The facility's last-minute training session and administrators' promises to implement basic wound care monitoring suggest these requirements were not being met consistently.

AVIR at Bradburn operates at 520 Bradburn Road in Grand Saline, a town of about 3,000 people in East Texas. The facility holds Medicare and Medicaid provider number 675320.

The inspection documentation ends abruptly, providing no details about specific resident injuries, the nature of the original complaint, or how many people were affected by the wound care failures. What remains clear is that federal inspectors found conditions serious enough to trigger the most severe category of nursing home violations, then watched as facility leadership scrambled to train staff on basic care requirements they should have been following all along.

The facility's compliance status following the corrective actions remains under federal monitoring.

Full Inspection Report

The details above represent a summary of key findings. View the complete inspection report for Avir At Bradburn from 2025-09-25 including all violations, facility responses, and corrective action plans.

Additional Resources

🏥 Editorial Standards & Professional Oversight

Data Source: This report is based on official federal inspection data from the Centers for Medicare & Medicaid Services (CMS).

Editorial Process: Content generated using AI (Claude) to synthesize complex regulatory data, then reviewed and verified for accuracy by our editorial team.

Professional Review: All content undergoes standards and compliance oversight by Christopher F. Nesbitt, Sr., NH EMT & BU-trained Paralegal, using professional regulatory data auditing protocols.

Medical Perspective: As emergency medical professionals, we understand how nursing home violations can escalate to health emergencies requiring ambulance transport. This analysis contextualizes regulatory findings within real-world patient safety implications.

Last verified: May 6, 2026 | Learn more about our methodology

📋 Quick Answer

AVIR AT BRADBURN in GRAND SALINE, TX was cited for immediate jeopardy violations during a health inspection on September 25, 2025.

But that single competent performance masked deeper problems.

What this means: Health inspections identify deficiencies that facilities must correct. Violations range from minor documentation issues to serious safety concerns. Review the full report below for specific details and facility response.

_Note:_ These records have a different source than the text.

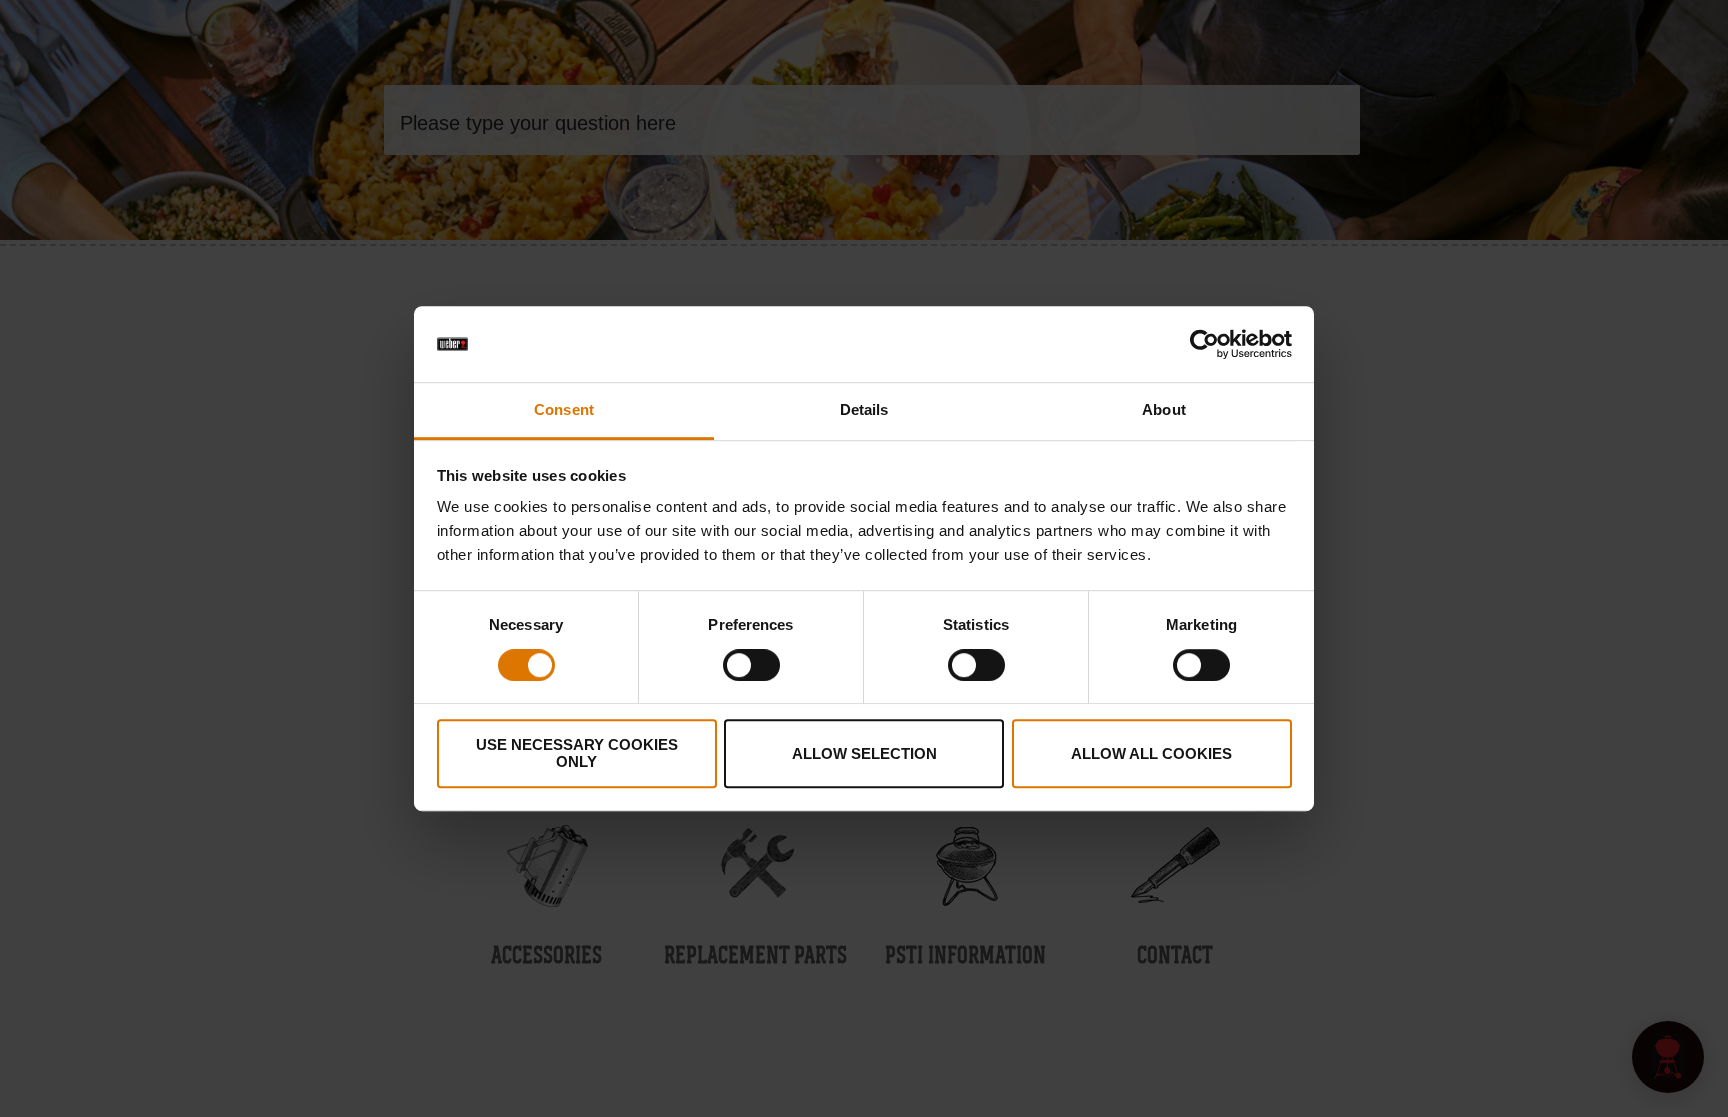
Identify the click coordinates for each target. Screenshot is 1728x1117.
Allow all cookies (1151, 753)
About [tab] (1164, 410)
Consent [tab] (564, 410)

Frequently Asked Questions

What happened at AVIR AT BRADBURN?
But that single competent performance masked deeper problems.
How serious are these violations?
These are very serious violations that may indicate significant patient safety concerns. Federal regulations require nursing homes to maintain the highest standards of care. Families should review the full inspection report and consider whether this facility meets their safety expectations.
What should families do?
Families should: (1) Ask facility administration about specific corrective actions taken, (2) Request to see the follow-up inspection report verifying corrections, (3) Check if this represents a pattern by reviewing prior inspection reports, (4) Compare this facility's ratings with other nursing homes in GRAND SALINE, TX, (5) Report any new concerns directly to state authorities.
Where can I see the full inspection report?
The complete inspection report is available on Medicare.gov's Care Compare website (www.medicare.gov/care-compare). You can also request a copy directly from AVIR AT BRADBURN or from the state Department of Health. The report includes specific deficiency codes, facility responses, and correction timelines. This facility's federal provider number is 675320.
Has this facility had violations before?
To check AVIR AT BRADBURN's history, visit Medicare.gov's Care Compare and review their inspection history, quality ratings, and staffing levels. Look for patterns of repeated violations, especially in critical areas like abuse prevention, medication management, infection control, and resident safety.